Gilesgate Moor housing plan given go-ahead after developers return with smaller scheme

The Advertiser Series: PLANS APPROVED: Permission granted for housing scheme PLANS APPROVED: Permission granted for housing scheme

DEVELOPERS have been granted outline permission to build 49 homes on the edge of a housing estate, just months after a larger application was refused.

A proposal to build 54 homes on land between Willowtree Avenue and Belmont Road, in Gilesgate Moor, Durham City was refused last October, despite a recommendation from Durham County Council planning officials that the development be given the go-ahead.

Developers have lodged an appeal against that decision, with a ruling expected within the next month, but have since returned with a smaller application for 49 houses.

Members of the authority’s Area Planning Committee (Central and East) voted this afternoon (TUES) to grant outline planning permission for the smaller scheme, despite continued opposition from Belmont Parish Council and residents of the neighbouring High Grange Estate.

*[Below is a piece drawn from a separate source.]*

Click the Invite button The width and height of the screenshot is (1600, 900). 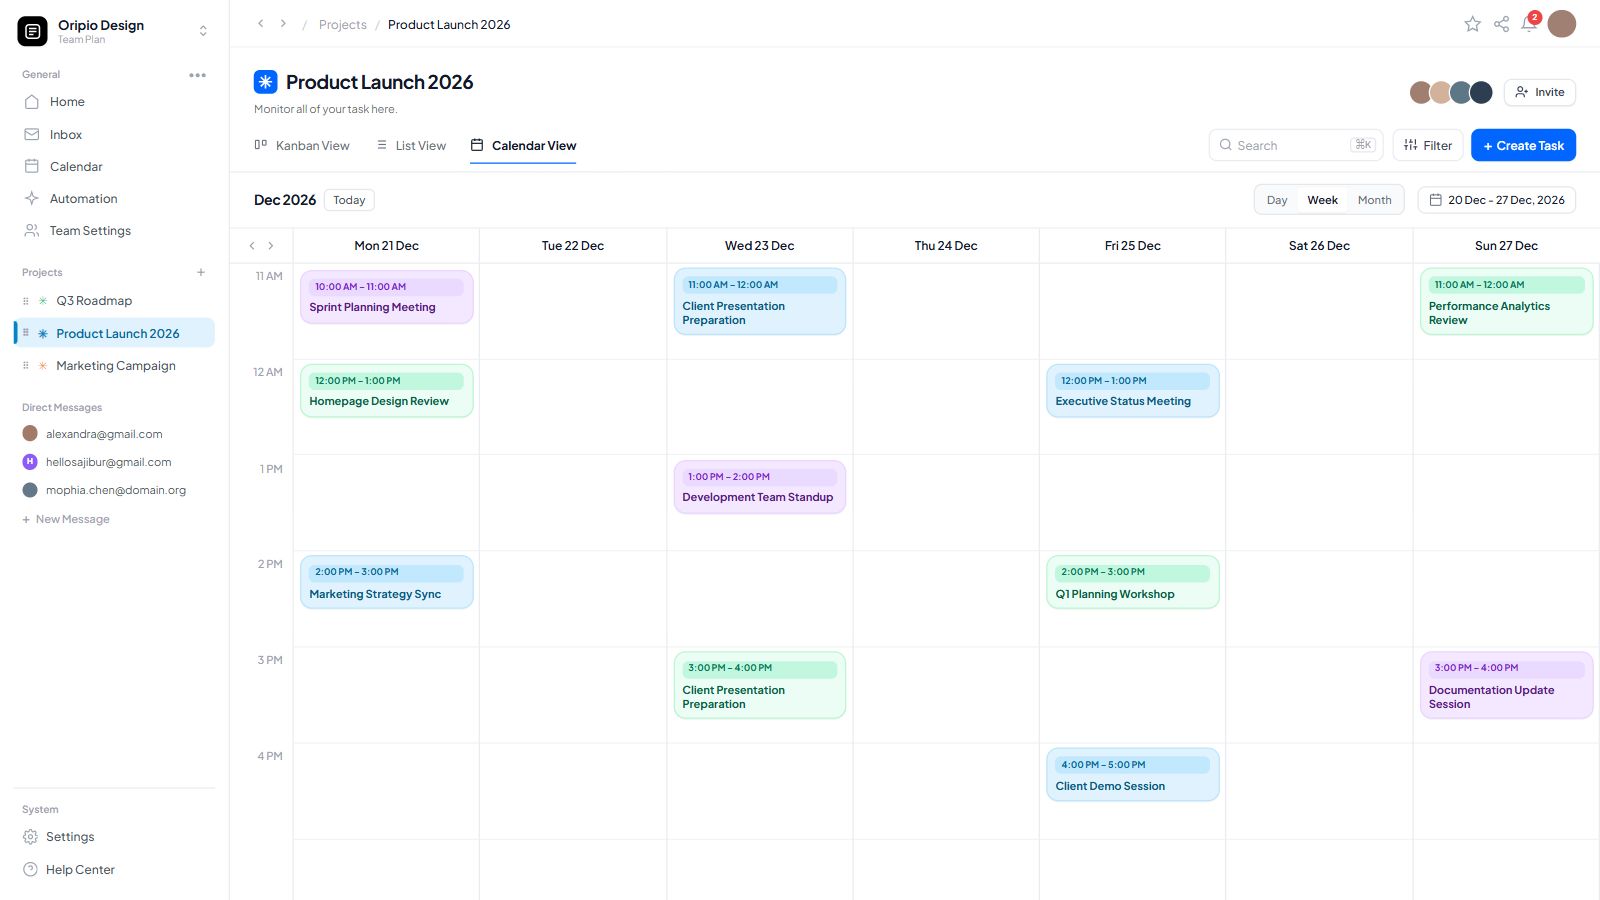[1540, 92]
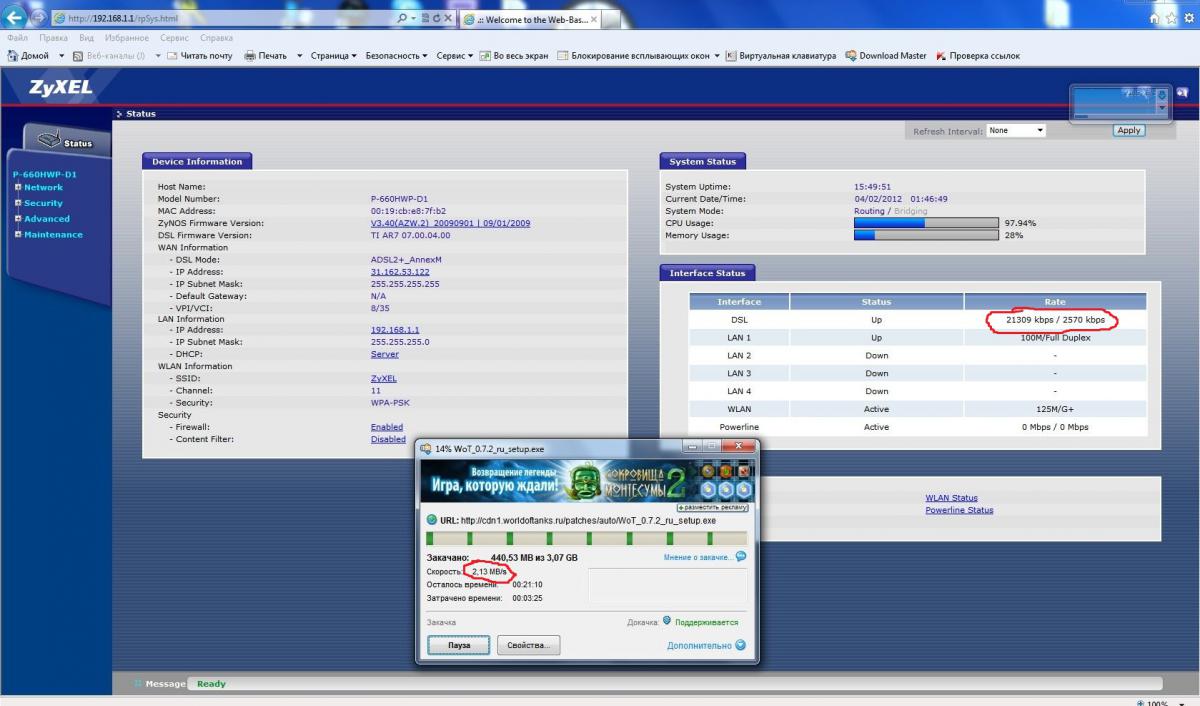This screenshot has width=1200, height=706.
Task: Click the Print icon in the toolbar
Action: pos(251,56)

Objectors raised concerns about increased traffic flows on junctions off the already busy Belmont Road if the proposal was approved.

Coun Barbara Howarth, chair of the parish council’s planning committee, said: "This application is for only five fewer homes than last time.

"As a council we’re still very concerned about the proposal to build on a greenfield site. It would mean the irreversible loss of a wildlife corridor.

"But by far the most adverse impact is the generation of increased traffic in an area which is already congested.

"By far our most significant concern is the traffic, which we think could be very dangerous indeed.

Fourteen neighbours objected to the initial scheme and a further ten letters were submitted ahead of today’s committee meeting at County Hall.

Resident Tina Merton-Smith told the committee that various housing applications for the 3.7-hectare site had been refused four times since 1973 and another twice on appeal.

She said: "The residents of High Grange Estate still object in the strongest possible terms to the development which threatens their quality of life and their safety."

However, planning officers again recommended the application for approval.

A spokesman for the developers told members: "We have reduced the number of houses, we have re-jigged the roadway and the application is totally acceptable in terms of highways and planning policy."

A motion to refuse the application proposed by Coun Patrick Conway was defeated and the committee granted conditional planning approval by eight votes to three.